"You're not going to lie on the ground, there?" she asked, with the importance and authority of a woman who puts herself in charge of a sick man, as a woman always must when there is such a man near her.

"I would be willing to be under it, such a day as this," he said. "But I'll take the shawl, if that's what you mean. I thought it was here?"

"I'll get it for you," said Louise; and he let her go into the parlor and bring it out to him. She laid, it in a narrow fold over his shoulder; he thanked her carelessly, and she watched him sweep languidly across the buttercupped and dandelioned grass of the meadow-land about the house, to the dark shelter of the pine grove at the north. The sun struck full upon the long levels of the boughs, and kindled their needles to a glistening mass; underneath, the ground was red, and through the warm-looking twilight of the sparse wood the gray canvas of a tent showed; Matt often slept there in the summer, and so the place was called the camp.

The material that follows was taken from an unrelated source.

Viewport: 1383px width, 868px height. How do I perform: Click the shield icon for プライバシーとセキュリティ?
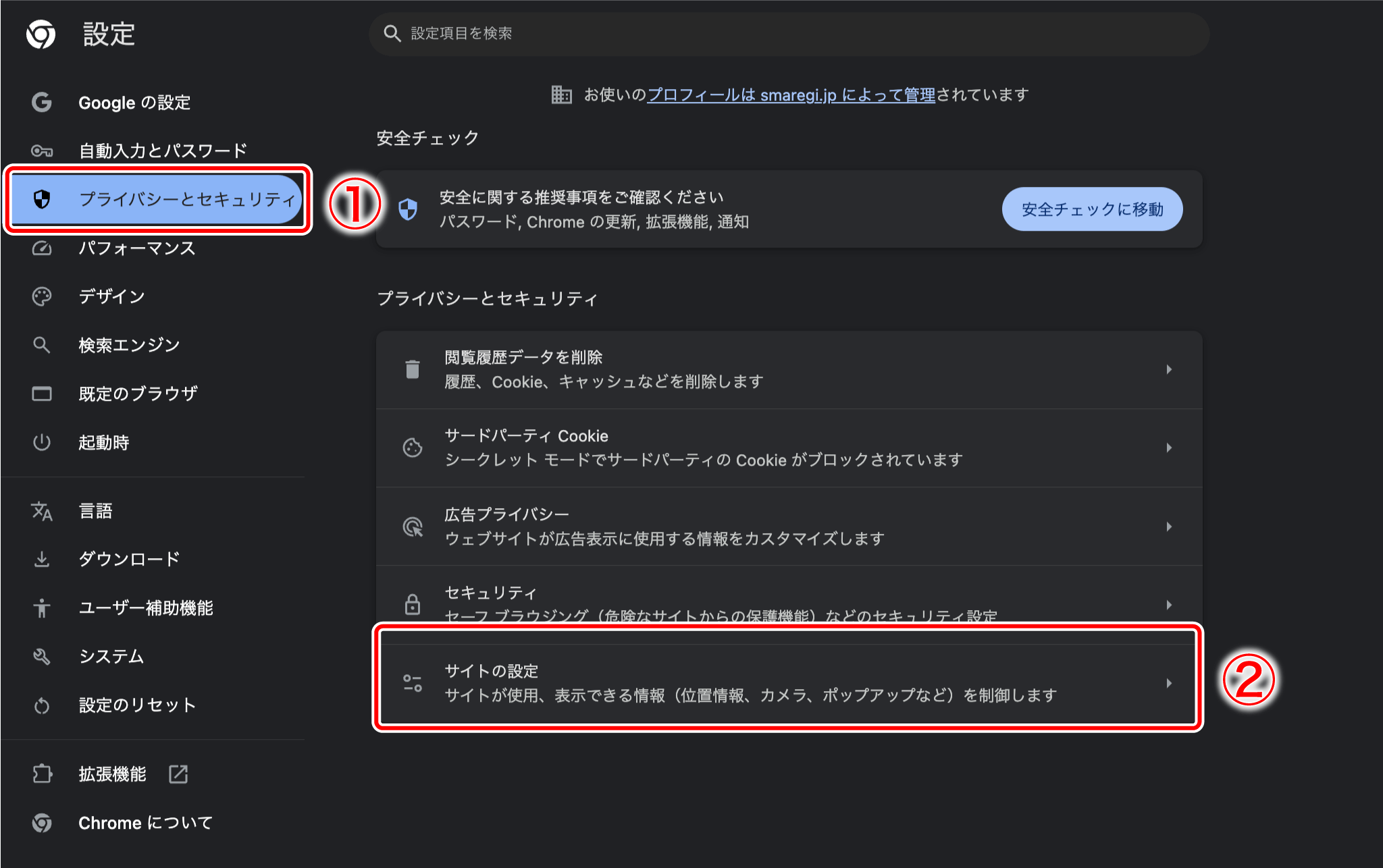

There was a hammock between two of the trees, just beyond the low stone wall, and Louise saw Maxwell get into it.

Matt came out on the piazza in his blue woollen shirt and overalls and high boots, and his cork helmet topping all.

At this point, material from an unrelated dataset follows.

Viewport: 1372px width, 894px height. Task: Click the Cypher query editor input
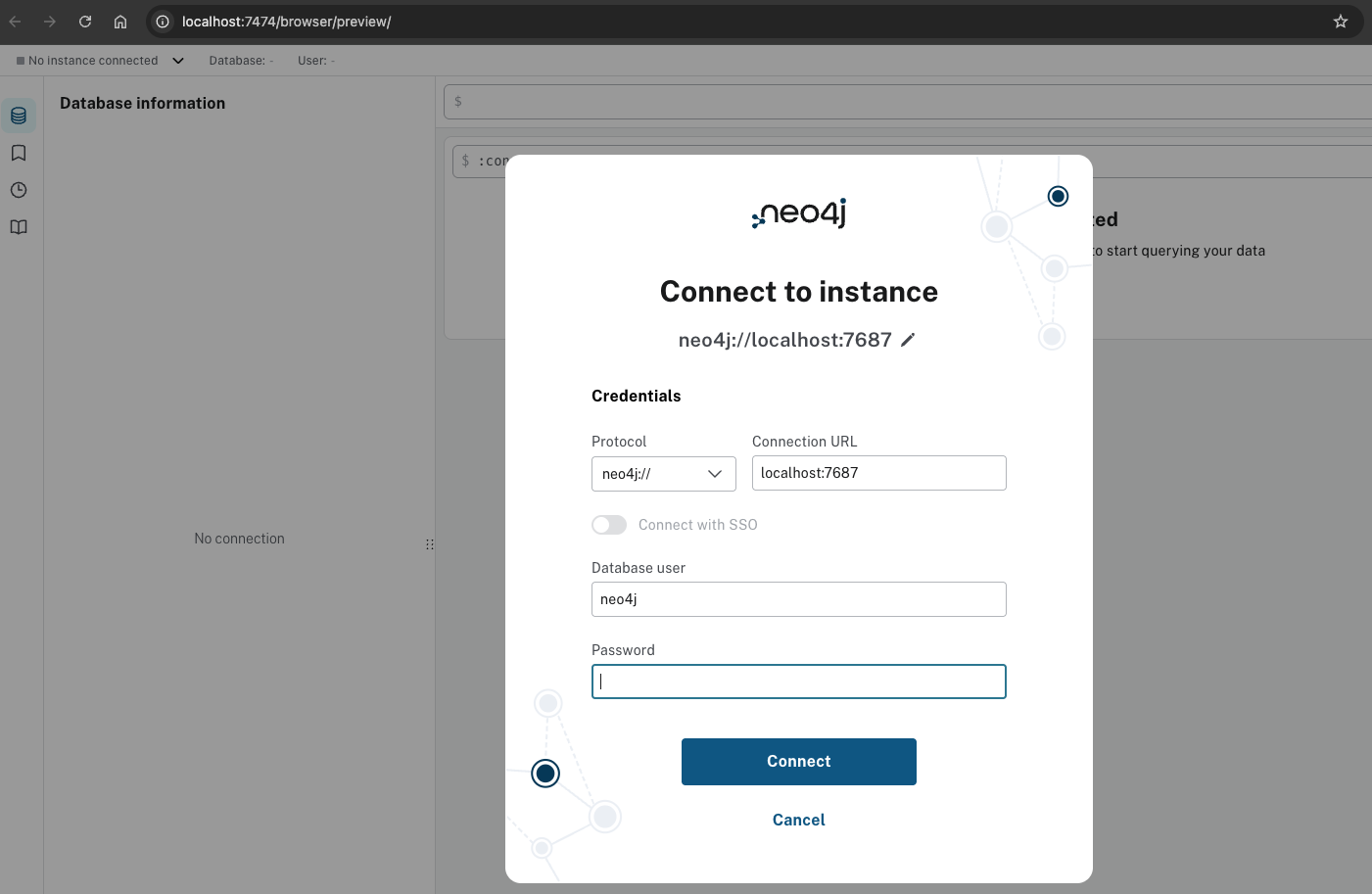(911, 102)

"You look like a cultivated cowboy that had gobbled an English tourist, Matt," said his sister. "Have you got anything for me?"

Matt had some letters in his hands which the man had just brought up from the post-office. "No; but there are two for Maxwell—"

"I will carry them to him, if you're busy. He's just gone over to the camp."

"Well, do," said Matt. He gave them to her, and he asked, "How do you think he is, this morning?"

"He must be pretty well; he's been writing ever since breakfast."

"I wish he hadn't," said Matt. "He ought really to be got away somewhere out of the reach of newspapers. I'll see. Louise, how do you think a girl like Sue Northwick would feel about an outright offer of help at such a time as this?"